→ EXERCISE
Reproduce the listing lines from the line containing "At what coordinates should I click to accomplish: Open" through the line containing "click(301, 29)", inclusive. Swap "help icon" for "info icon" and leave everything else unchanged.

→ DATA SHOWN
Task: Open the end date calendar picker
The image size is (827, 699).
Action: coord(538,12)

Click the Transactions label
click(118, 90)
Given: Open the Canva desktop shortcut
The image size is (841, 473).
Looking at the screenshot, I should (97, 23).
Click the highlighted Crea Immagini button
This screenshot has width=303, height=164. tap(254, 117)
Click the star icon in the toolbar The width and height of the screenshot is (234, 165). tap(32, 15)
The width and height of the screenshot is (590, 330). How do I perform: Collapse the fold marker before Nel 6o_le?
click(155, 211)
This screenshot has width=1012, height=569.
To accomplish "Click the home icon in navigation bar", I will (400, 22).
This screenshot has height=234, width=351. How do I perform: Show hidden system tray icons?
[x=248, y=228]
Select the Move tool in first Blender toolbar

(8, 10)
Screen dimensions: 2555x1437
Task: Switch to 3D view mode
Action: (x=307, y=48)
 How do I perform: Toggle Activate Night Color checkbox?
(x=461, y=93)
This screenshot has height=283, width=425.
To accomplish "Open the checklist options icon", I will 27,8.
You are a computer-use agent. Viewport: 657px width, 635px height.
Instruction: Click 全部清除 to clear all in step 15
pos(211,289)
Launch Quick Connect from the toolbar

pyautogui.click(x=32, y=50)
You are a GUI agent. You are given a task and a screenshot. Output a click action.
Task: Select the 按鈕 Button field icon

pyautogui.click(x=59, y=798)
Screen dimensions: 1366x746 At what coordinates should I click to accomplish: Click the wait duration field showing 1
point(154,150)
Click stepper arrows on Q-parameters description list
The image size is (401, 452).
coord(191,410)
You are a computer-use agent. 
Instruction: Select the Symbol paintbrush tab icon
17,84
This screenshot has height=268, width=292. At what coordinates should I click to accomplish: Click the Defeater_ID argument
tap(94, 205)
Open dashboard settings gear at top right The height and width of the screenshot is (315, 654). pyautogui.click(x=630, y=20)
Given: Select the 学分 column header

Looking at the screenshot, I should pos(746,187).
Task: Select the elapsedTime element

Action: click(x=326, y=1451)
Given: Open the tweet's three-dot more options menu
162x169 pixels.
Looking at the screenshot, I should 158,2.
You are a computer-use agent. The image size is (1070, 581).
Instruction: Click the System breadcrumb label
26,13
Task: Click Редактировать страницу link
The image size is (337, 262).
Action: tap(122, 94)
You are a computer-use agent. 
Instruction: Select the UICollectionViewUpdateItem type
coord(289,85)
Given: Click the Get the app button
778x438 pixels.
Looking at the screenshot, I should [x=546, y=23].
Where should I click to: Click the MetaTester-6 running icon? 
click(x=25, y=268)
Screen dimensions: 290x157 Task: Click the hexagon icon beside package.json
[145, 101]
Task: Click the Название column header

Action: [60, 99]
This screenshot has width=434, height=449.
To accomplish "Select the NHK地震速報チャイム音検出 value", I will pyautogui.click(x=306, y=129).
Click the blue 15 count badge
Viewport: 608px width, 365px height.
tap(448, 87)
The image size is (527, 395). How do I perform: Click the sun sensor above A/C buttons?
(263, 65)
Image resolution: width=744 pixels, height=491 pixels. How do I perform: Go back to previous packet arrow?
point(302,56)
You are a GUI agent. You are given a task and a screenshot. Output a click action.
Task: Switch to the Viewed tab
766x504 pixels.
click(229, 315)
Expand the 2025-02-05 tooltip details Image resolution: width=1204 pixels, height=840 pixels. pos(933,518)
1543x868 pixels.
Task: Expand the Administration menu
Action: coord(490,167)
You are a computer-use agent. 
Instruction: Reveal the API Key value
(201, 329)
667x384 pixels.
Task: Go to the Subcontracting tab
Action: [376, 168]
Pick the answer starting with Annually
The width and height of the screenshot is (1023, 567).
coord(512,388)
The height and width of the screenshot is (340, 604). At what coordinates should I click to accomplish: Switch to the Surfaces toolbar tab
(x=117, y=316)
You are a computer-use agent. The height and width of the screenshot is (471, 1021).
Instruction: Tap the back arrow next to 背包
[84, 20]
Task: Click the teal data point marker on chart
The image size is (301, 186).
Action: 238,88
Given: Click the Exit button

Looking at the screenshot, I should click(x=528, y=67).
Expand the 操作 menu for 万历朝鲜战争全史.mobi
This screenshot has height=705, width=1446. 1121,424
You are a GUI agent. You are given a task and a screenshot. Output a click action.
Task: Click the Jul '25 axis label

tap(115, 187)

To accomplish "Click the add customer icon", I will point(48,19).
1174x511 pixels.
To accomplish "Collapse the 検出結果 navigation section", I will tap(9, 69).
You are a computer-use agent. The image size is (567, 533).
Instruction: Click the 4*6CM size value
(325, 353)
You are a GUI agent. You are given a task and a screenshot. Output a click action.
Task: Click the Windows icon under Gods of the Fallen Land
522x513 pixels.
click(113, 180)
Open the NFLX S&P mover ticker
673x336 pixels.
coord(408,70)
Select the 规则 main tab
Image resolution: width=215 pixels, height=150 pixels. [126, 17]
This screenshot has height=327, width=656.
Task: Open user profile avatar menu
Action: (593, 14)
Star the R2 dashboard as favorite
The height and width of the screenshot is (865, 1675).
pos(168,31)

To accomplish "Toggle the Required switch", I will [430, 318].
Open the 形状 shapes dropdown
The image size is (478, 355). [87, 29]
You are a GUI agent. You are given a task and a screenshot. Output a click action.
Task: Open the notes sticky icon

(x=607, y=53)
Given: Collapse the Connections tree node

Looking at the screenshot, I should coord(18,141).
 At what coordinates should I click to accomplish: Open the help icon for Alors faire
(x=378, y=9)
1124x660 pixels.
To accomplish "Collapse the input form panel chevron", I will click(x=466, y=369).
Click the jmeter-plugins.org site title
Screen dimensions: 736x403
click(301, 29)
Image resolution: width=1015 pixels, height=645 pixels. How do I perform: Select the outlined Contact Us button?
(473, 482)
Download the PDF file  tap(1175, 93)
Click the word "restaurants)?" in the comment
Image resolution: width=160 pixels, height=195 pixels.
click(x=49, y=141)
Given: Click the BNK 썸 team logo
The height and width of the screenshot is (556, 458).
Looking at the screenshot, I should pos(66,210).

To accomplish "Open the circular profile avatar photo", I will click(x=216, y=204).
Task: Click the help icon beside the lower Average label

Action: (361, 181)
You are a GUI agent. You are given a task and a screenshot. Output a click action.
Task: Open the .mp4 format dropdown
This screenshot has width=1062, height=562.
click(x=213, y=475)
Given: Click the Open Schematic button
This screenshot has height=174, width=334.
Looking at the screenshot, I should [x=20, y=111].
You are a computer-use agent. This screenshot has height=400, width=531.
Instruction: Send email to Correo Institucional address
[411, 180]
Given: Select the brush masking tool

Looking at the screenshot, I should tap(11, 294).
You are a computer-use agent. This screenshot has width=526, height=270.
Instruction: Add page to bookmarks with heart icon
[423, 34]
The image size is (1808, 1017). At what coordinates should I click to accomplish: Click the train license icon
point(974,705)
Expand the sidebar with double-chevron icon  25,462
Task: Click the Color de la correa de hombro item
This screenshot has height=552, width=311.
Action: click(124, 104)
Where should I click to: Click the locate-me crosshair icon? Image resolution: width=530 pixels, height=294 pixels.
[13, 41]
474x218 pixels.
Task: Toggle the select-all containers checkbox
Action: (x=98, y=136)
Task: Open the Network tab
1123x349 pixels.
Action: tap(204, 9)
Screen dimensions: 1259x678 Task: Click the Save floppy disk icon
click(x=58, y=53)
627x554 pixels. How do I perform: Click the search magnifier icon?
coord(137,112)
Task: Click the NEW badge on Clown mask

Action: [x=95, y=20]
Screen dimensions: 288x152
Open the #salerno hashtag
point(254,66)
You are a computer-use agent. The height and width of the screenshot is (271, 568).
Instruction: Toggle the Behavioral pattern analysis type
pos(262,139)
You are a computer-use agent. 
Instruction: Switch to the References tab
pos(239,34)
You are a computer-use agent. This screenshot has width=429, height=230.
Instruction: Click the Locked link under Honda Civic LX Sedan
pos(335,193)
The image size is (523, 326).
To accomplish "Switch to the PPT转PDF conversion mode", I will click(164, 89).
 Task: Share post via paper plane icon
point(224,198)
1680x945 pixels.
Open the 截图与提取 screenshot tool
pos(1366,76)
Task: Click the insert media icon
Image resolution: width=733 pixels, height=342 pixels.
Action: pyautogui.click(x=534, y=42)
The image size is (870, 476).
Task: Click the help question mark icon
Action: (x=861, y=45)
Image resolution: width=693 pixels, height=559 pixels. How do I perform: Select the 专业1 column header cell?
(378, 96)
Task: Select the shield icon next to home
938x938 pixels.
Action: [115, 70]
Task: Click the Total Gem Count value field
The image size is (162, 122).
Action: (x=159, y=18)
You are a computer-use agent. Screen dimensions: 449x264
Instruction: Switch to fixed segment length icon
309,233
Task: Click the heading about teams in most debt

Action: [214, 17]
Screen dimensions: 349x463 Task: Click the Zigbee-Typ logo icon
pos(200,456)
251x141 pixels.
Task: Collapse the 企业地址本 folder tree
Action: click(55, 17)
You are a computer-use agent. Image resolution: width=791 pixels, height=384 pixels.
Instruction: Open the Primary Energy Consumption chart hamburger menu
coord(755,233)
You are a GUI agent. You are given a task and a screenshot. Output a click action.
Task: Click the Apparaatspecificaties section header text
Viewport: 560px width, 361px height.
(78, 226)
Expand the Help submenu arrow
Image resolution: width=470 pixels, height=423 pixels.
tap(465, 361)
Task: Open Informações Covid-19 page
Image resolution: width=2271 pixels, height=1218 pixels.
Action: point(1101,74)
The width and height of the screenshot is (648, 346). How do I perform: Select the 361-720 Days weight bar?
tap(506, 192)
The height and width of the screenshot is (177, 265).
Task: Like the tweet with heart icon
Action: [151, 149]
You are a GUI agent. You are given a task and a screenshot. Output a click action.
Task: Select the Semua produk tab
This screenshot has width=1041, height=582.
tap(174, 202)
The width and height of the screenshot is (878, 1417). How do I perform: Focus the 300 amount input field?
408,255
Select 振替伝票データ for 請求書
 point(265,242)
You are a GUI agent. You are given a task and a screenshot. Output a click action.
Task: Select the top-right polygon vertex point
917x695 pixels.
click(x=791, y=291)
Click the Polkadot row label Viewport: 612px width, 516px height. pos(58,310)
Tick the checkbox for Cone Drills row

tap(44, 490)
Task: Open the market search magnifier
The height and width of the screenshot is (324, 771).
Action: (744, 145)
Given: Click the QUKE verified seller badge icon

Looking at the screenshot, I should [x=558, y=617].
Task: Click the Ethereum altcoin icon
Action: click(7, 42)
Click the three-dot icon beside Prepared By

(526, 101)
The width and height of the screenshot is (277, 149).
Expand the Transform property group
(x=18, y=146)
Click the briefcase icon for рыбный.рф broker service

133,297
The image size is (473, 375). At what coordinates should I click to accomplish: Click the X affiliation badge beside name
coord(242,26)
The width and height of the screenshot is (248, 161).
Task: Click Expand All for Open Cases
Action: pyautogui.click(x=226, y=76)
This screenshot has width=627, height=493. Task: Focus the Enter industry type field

→ TASK ANSWER
 At what coordinates should I click to accomplish: Open the info icon for Alors faire
(x=378, y=9)
1124x660 pixels.
To accomplish "Collapse the input form panel chevron", I will click(x=466, y=369).
Click the jmeter-plugins.org site title
Screen dimensions: 736x403
click(301, 29)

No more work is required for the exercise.